Its because of your window load. The sun shines the most in your west facing windows at 5pm and is probably the biggest factor in your sizing, but the people don't get there until 10pm when the sun is down. In the hotel conference room example above, if I have lots of south facing windows it will always figure the peak load sometime during midday, when it says the room is only 20% occupied. And we know hotel conference rooms would never be fully occupied at noon when the sun is shining in all the windows, right? The way you enter the number of people is very misleading unless you are aware of this factor. I changed all my space type occupancy schedules to ON 24 HOURS with 100% load for all 24 hours. I want the worst case scenario, and I really don't care about the energy analysis function that Autodesk spends so much effort improving because who would dare trust the results when the whole thing is built on faulty calculations .
Also on Latent Cooling Load, Revit will not help you with selecting proper equipment with a suitable Sensible Heat Ratio to meet the latent needs of your space.
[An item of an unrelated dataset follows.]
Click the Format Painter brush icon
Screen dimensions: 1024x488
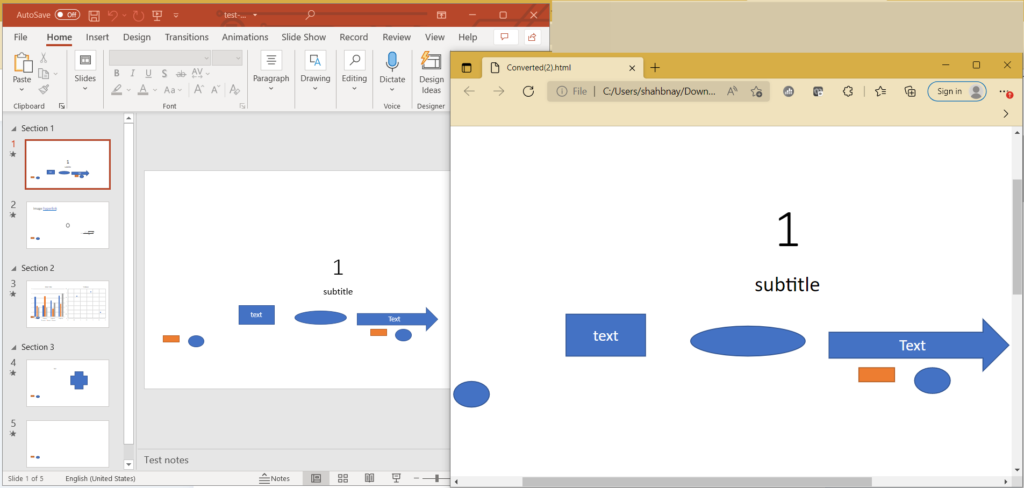click(43, 88)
They will only give you the total (Sensible + Latent) load to use in your schedules. So there is no easy way to check your latent load without searching through the 500 page load report and using a pencil to write down the latent load for each zone, then comparing it to the total load to see if you will need to use larger equipment to meet the latent load. If they were to simply allow us to put the latent and sensible load components in a schedule, then we could use a calculated value to determine what the properly sized zone equipment would be to meet both the sensible and latent loads.
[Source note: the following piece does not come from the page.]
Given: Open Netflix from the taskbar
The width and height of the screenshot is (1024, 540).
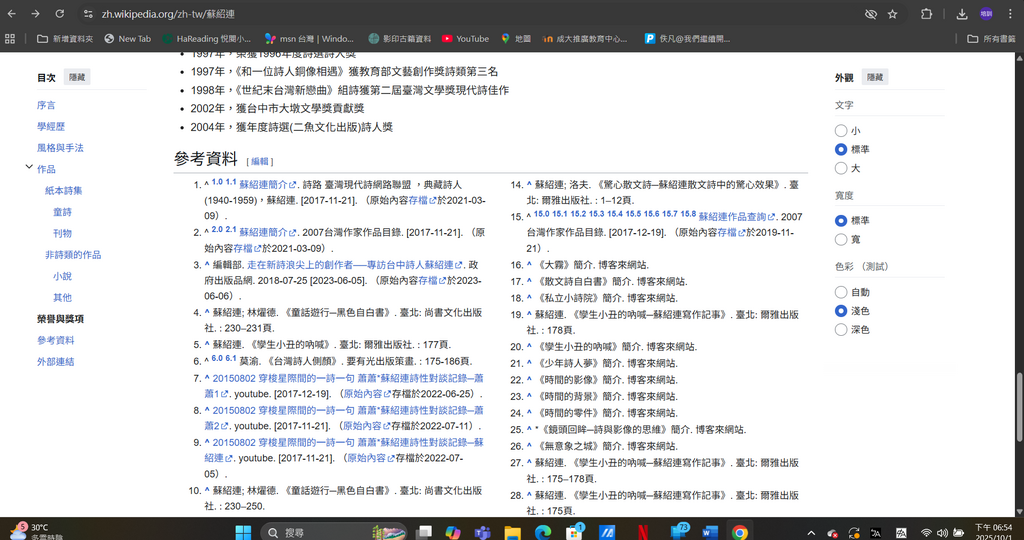Looking at the screenshot, I should (644, 532).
I'm not sure if anyone at Autodesk even understands what a sensible heat ratio is. I don't think they've ever talked to anyone who designs building MEP for a living.
Ok, I give up will someone PLEASE tell me where revit is getting its Peak Airflow from? Like what is the equation it is using and what are the variables it plugs in? I must be missing something because using the parameters that I set, and Q=1.08(CFM)(delta T) Revit is consistently like 30% too low on what they say the peak airflow is. It is a saturday though, so maybe my brain is taking the weekend off...please help!
I think we should all wait for another year until we hear something from Autodesk on this !:|
Hello,
do you have any news about this topic? I tried to do some calculations according to verified examples and heating and cooling loads where much bigger than they should be.
My question is, what is it working in Revit MEP? Because heating and cooling calculations are not working and pressure drop calculations are strange too. For me is it just 3D program for checking collisions.
Thats why we have diffirent formula to follows and consider based on direction and location or area.
jdip - I was just about to ask the exact same thing - starting a massive project in a few months and would love to be able to use Revit to its fullest extent! Anyone have info on this???
I think they don't are interested in HVAC calculation. Program have the same problems.